> Your tasks
A – For each statement below, say yes or no as to whether it agrees with the text on managing asset performance in an industrial facility, and quote the words of that text that decide it. (i) A severity index is assigned to a symptom based on the amount of deviation in the operating parameter. (ii) A corrective action is caused when the fault severity indicator falls below a predetermined threshold. (iii) Maintenance activity on the assets may be deferred or prioritized based on the severity of the fault.
B – Continue the text on managing asset performance in an industrial facility from its last sentence.

According to example implementations of the present subject matter, techniques for managing performance of assets installed in an industrial facility are described.

According to the techniques described herein, operating parameters of a component from amongst one or more components of an asset may be monitored. In an example, operating parameters may comprise process, mechanical and electrical parameters to be set during operation of the asset or the component of the asset. A range of values may be predefined for each of the operating parameters of the component. The range of values may be indicative of normal operational behavior of the asset. In an example, normal operational behavior of the asset may be defined as behavior exhibited by the equipment when the asset or the component of the asset performs as per SOPs and standard practices. One or more operating parameters of the component may be identified to deviate from corresponding predefined range of values. Deviation in an operating parameter may be a symptom of a fault. A fault may be understood as an anomaly in the component or the asset. In an example, a symptom of a fault may be predefined based on the operational behavior of the asset deviating from the normal operation behavior. Thus, based on values of operating parameters of a component that may be obtained from one or more associated sensors, symptoms of a fault may be identified. In an example, faults for an asset and symptoms of each fault may be predefined. Further, a severity index may be assigned to each of one or more symptoms of the fault based on an amount of the deviation in the respective operating parameters from the corresponding predefined range of values. A fault severity indicator may be determined for the fault associated with the component or based on severity indexes of each of the one or more symptoms of the fault. In an example, fault severity indicator of a fault associated with a subsystem may also be determined in a similar manner. When the fault severity indicator is above a predetermined threshold, a corrective action may be caused.

Since, severity index of each symptom of a fault is determined based on amount of deviation in value of corresponding operating parameter, rather than merely based on an indication of deviation, the fault severity indicator for the fault generated by integrating the severity indexes of one or more symptoms of the fault provides a more reliable and accurate indication of health of the component or the subsystem of the asset. This also enables early anomaly or fault detection in the asset or the component or subsystem of the asset aiding prevention of production loss resulting from expensive shutdown of the asset which may otherwise happen if the fault is detected later during the operation of asset of the asset. Early detection of fault enables addressing primary damages and prevents secondary damages resulting from the primary damages. This further shortens the time and cost associated with maintenance activity which may otherwise be needed to address the secondary damage. Further, maintenance activity on the assets may be deferred or prioritized based on the severity of the fault. Such optimization of maintenance intervals leads to saving costs associated with production loss, maintenance, energy and emission that may occur as a result of frequent maintenance activity.

> Source data

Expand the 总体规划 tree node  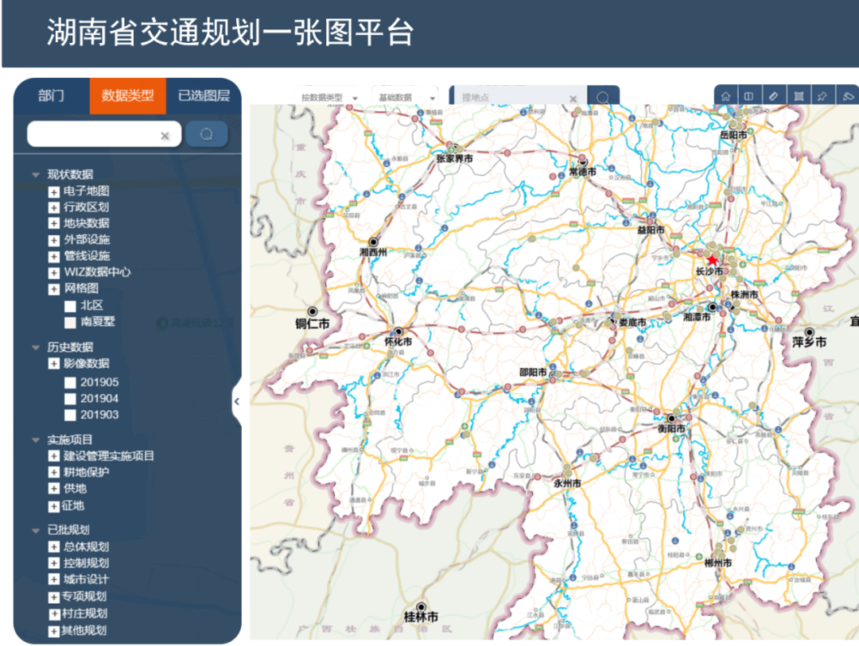[x=54, y=547]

> Responses
A –
(i) Yes: "a severity index may be assigned to each of one or more symptoms of the fault based on an amount of the deviation in the respective operating parameters from the corresponding predefined range of values."
(ii) No: "When the fault severity indicator is above a predetermined threshold, a corrective action may be caused."
(iii) Yes: "maintenance activity on the assets may be deferred or prioritized based on the severity of the fault."

B –
Indication of level of severity of fault provided through the techniques disclosed herein also enables efficient root cause analysis of the faults and consequently effective corrective actions may be taken for the mitigation or elimination of similar faults in future. In case of occurrence of multiple faults in the component or subsystem of the asset, the fault severity indicator may accurately indicate which fault needs to be addressed first. Also, maintenance of the assets, and the components or subsystems of the assets may be prioritized.

The above techniques are further described with reference to FIG. 1 to FIG. 9. It should be noted that the description and the Figures merely illustrate the principles of the present invention along with examples described herein and should not be construed as a limitation to the present invention. It is thus understood that various arrangements may be devised that, although not explicitly described or shown herein, embody the principles of the present invention. Moreover, all statements herein reciting principles, aspects, and implementations of the present invention, as well as specific examples thereof, are intended to encompass equivalents thereof.

FIG. 1 illustrates a network environment 100 for implementing examples techniques for managing performance of assets involved in an industrial process, in accordance with an example implementation of the present invention.

The industrial process is carried out in an industrial facility 102, such as oil refineries, chemical plants, paper mills, wherein multiple assets 104-1, 104-2, . . . , and 104-n, of the industrial facility 102 operate in conjunction with each other to accomplish a predefined task. The assets 104-1, 104-2, . . . , and 104-n may include various industrial equipments and machines and each asset may include one or more components or subsystems. For example, the asset 104-1 may have components and subsystems 106-11, 106-12, . . . , and 106-1n. Similarly, the asset 104-2 may have the components and subsystems 106-21, 106-22, . . . , and 106-2n. Each component, for example, the component 106-11 of asset 104-1 may be a part of the asset, for instance, a piece of a machinery or equipment. A subsystem of an asset may be an auxiliary system connected to one or more components of the assets to perform a task in relation to performance of the components. For example, if the asset is an oil lubricated gas compressor, the components may be bearings, seals and the like, or subsystems such as lubrication oil subsystem, dry gas seal or wet seal subsystem. The lubrication oil subsystem may be designed to supply clean lubricated oil at the correct temperature and pressure to all bearings and seals. The components and subsystems of the asset may be identified during a process of failure mode effect analysis (FMEA) that may be carried out to anticipate failure at a design stage of the asset by identifying all of the possible failures in a design or manufacturing process.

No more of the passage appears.